Tasks to perform:
• a. List every story title from the collection that the review excerpt names.
• b. Condense the paragraph of the review excerpt beginning "That the stories have been written" into two or three sentences, keeping its main facts.
• c. Reproduce the review excerpt word for word from "This is a thoroughly" up to and including "modernity and tradition.".

Excerpt:
━━━━
Most of the stories were published from 2010-2, although there are some from 2014-5 and even one from 2020, Odette, which has a melancholy feeling of a much stronger nature than others in the collection. It is more common to find a measure of humour in the conflation of mundane and fantastic, as in “The House of he Aunts” and “First National Forum on the Position of Minorities in Malaysia.” Her work is particularly well-served by her ear for dialogue (from The House of the Aunts, p.92):

“’Nanti kena rotan by the discipline teacher then you know,’ said Ah Lee. ‘You know Puan Aminah doesn’t even let us wear coloured watches. Must be black, plain black strap.’ She showed him the watch she was wearing. ‘Metal watch also cannot. Too gaya kanon.’

‘Weh lau,’ said Ridzual.”  

I find this very amusing but then I have become relatively familiar with the way that Malaysian (and Singaporean) people speak in English and I imagine it might be a bit of a barrier for those who do not have such familiarity. However, an open and enquiring mind will surely welcome the chance to expands its horizons.

That the stories have been written over the course of a decade by someone who is still a young author (she was born in 1986, which is scarcely more than being a teenager as far as I am concerned) rather encourages the desire to try to establish some kind of arc of development in the work but I am not sure how much that would be valid here. Some of the stories, for example The Fish Bowl, seem to rely on well-established themes which might be related to youth but that one appeared in 2013, while the seemingly more sophisticated The First Witch of Damansara was first published in 2012. Of course, stories are not necessarily published in the order in which they were written so maybe such speculation is all pointless anyway.

This is a thoroughly enjoyable collection of stories which I would have no hesitation in recommending to anyone. If readers have not had any opportunity to explore the Malay world before, then this is a splendid opportunity to do so. Those who have had the opportunity will surely welcome the chance to learn more. It will also be of interest to readers who just enjoy the kind of genre writing or who are interested in the tensions between modernity and tradition.

John Walsh, Krirk University

Review of Wesley Chu’s The Art of Prophecy

The Art of Prophecy

Wesley Chu

London: Daphne Press, 2023

ISBN: 978-1-83784-005-2

515 pp.

There is a clear and obvious prophecy: a child has been born who will grow up to be a great champion of the land and who will slay the great Khan, the most egregious enemy of the empire. Not only that but the youth has been identified and is safely ensconced within a castle where he is being prepared by the very finest minds of the land for the challenges that will come his way. There are only two problems: first, the very finest minds of the land are a bumbling mob of corrupt hangers-on and, second, the prophecy itself has been invalidated by events on the ground. As a result, the young man, Tian, is required to follow a different path to reach his destiny. This will require him to accompany a diverse and unlikely group of protagonists (they are not heroes, at least according to the evidence of this book, which is the first in The War Arts saga). All of this may be discovered by looking at the back cover so I am not spoiling the book here. Indeed, this does encapsulate the principal events but that thinking that this is the main event is rather to miss the point – this is an extraordinary and undulating adventure in which many of the tropes of the oriental fantasy genre are pleasingly upended. Not the least of these us that the men are all pretty useless and the women are the ones who get things done, from the mature grandmaster Taishi to the fierce warrior Sali to the vicious assassin Qisami. These are all women to fear but also to enjoy.
━━━━
Collected material:
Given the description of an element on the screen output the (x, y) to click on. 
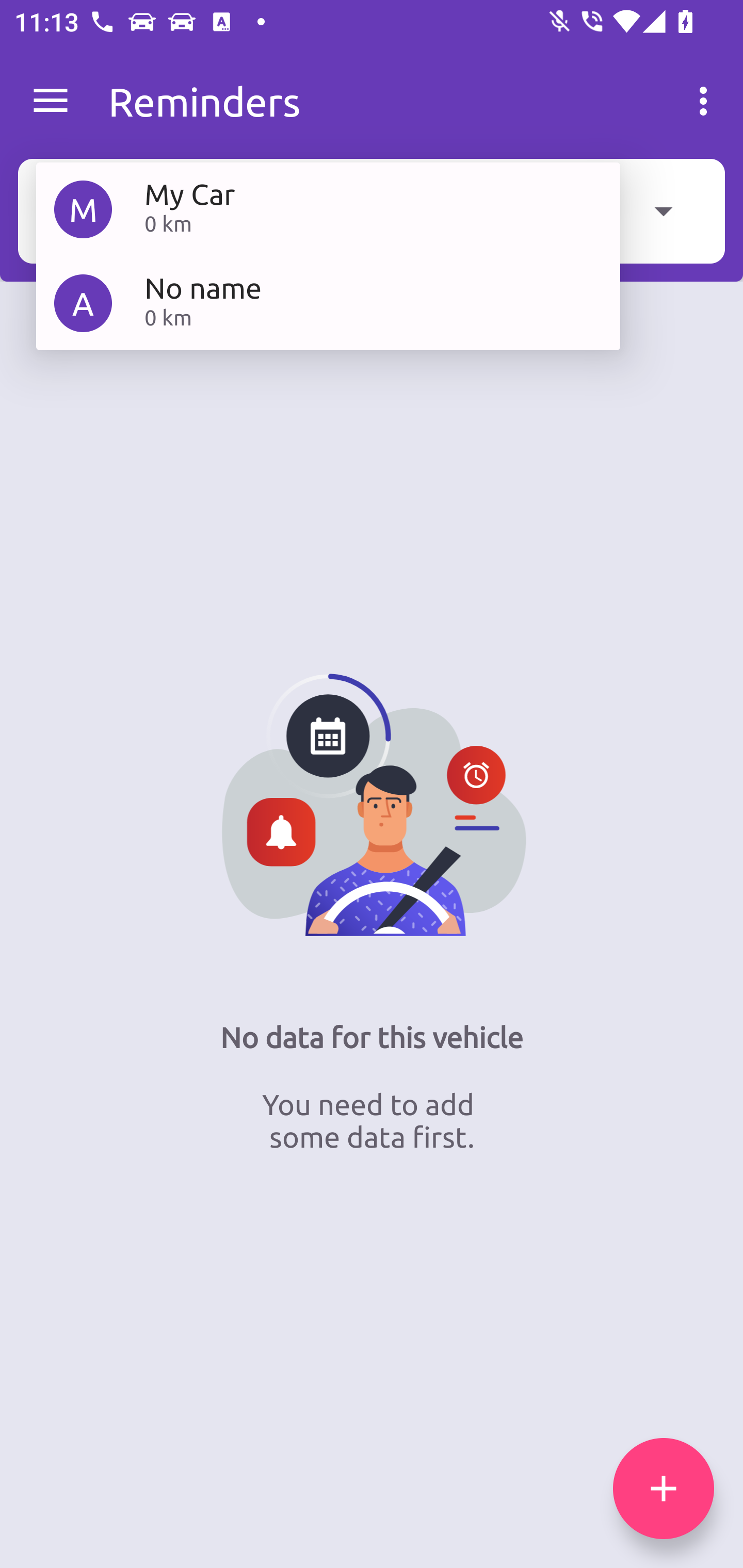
━━━━
Answers to each task:
• a.
- Odette
- The House of the Aunts
- First National Forum on the Position of Minorities in Malaysia
- The Fish Bowl
- The First Witch of Damansara

• b. Because the stories span a decade and their author, born in 1986, is still young, it is tempting to look for an arc of development, but the reviewer doubts this is valid. The Fish Bowl, which leans on well-established themes possibly tied to youth, appeared in 2013, while the seemingly more sophisticated The First Witch of Damansara came out in 2012. Since stories are not necessarily published in the order they were written, such speculation may be pointless.

• c.
This is a thoroughly enjoyable collection of stories which I would have no hesitation in recommending to anyone. If readers have not had any opportunity to explore the Malay world before, then this is a splendid opportunity to do so. Those who have had the opportunity will surely welcome the chance to learn more. It will also be of interest to readers who just enjoy the kind of genre writing or who are interested in the tensions between modernity and tradition.